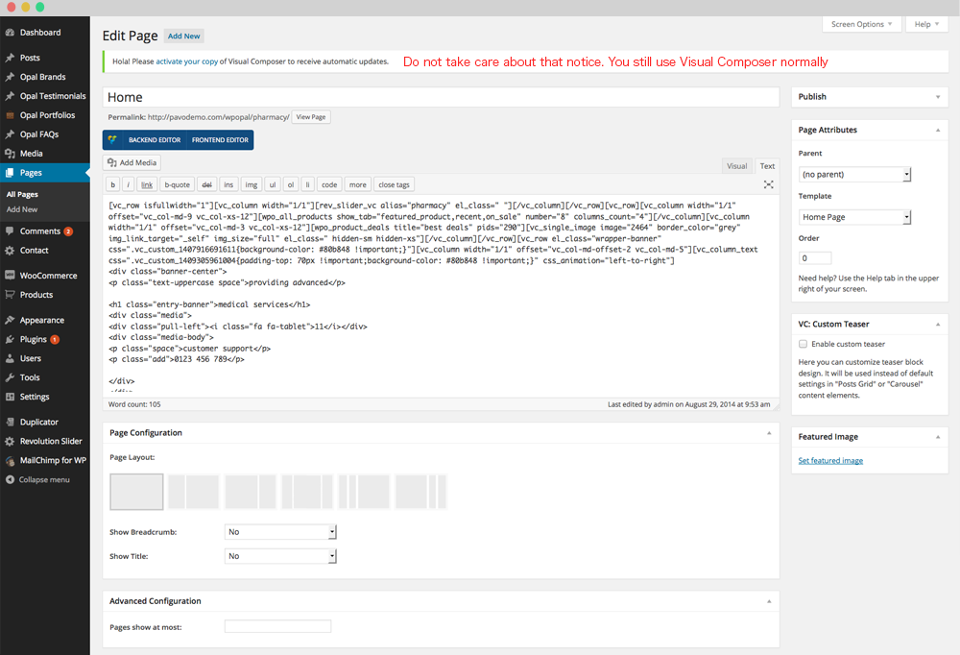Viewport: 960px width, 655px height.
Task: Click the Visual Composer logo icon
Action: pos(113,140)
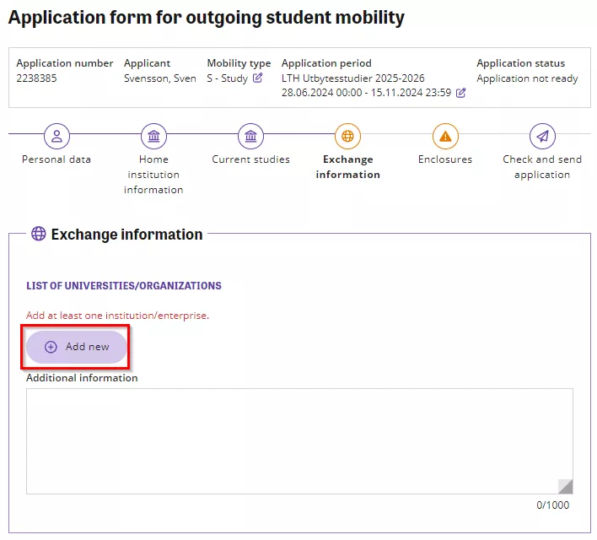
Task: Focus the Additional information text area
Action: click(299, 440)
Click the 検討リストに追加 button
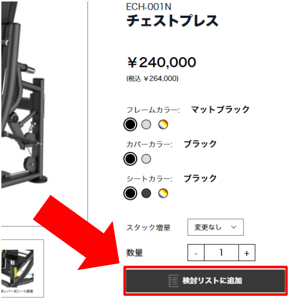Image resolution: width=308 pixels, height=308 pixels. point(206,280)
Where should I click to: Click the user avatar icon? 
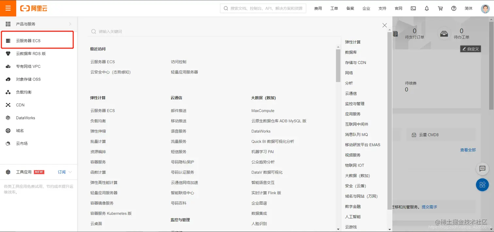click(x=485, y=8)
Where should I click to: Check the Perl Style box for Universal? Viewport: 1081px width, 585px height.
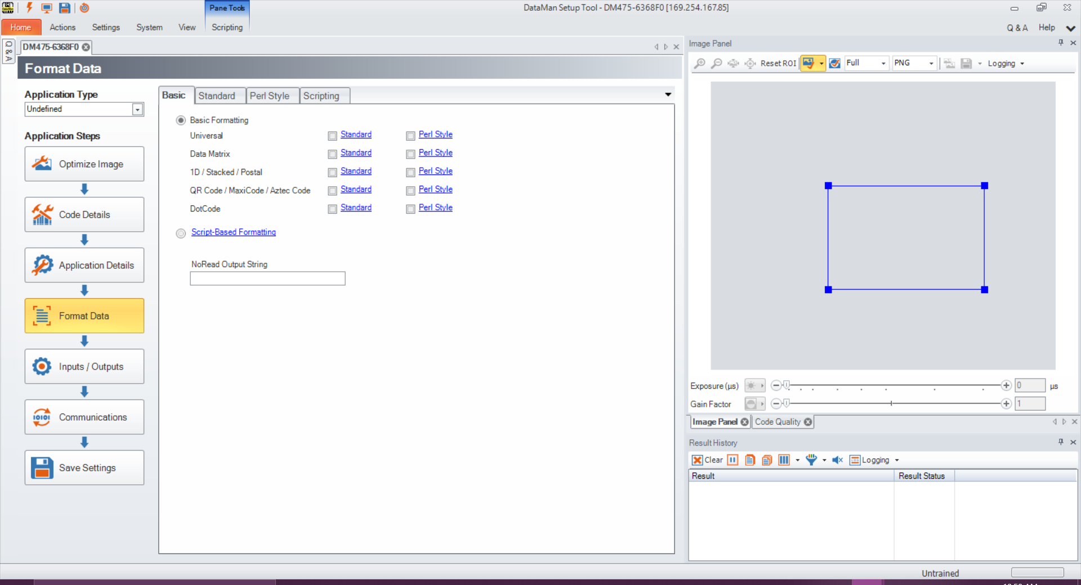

::::::::::

(Exercise brief) What you need to retype is every line from the one that has "Click the 検討リストに追加 button" through the last line of the listing, both included, with the pictures left out.

(Final answer)
Click the 検討リストに追加 button
Image resolution: width=308 pixels, height=308 pixels. point(206,280)
Where should I click to: Click the user avatar icon? 
click(x=485, y=8)
Where should I click to: Check the Perl Style box for Universal? Viewport: 1081px width, 585px height.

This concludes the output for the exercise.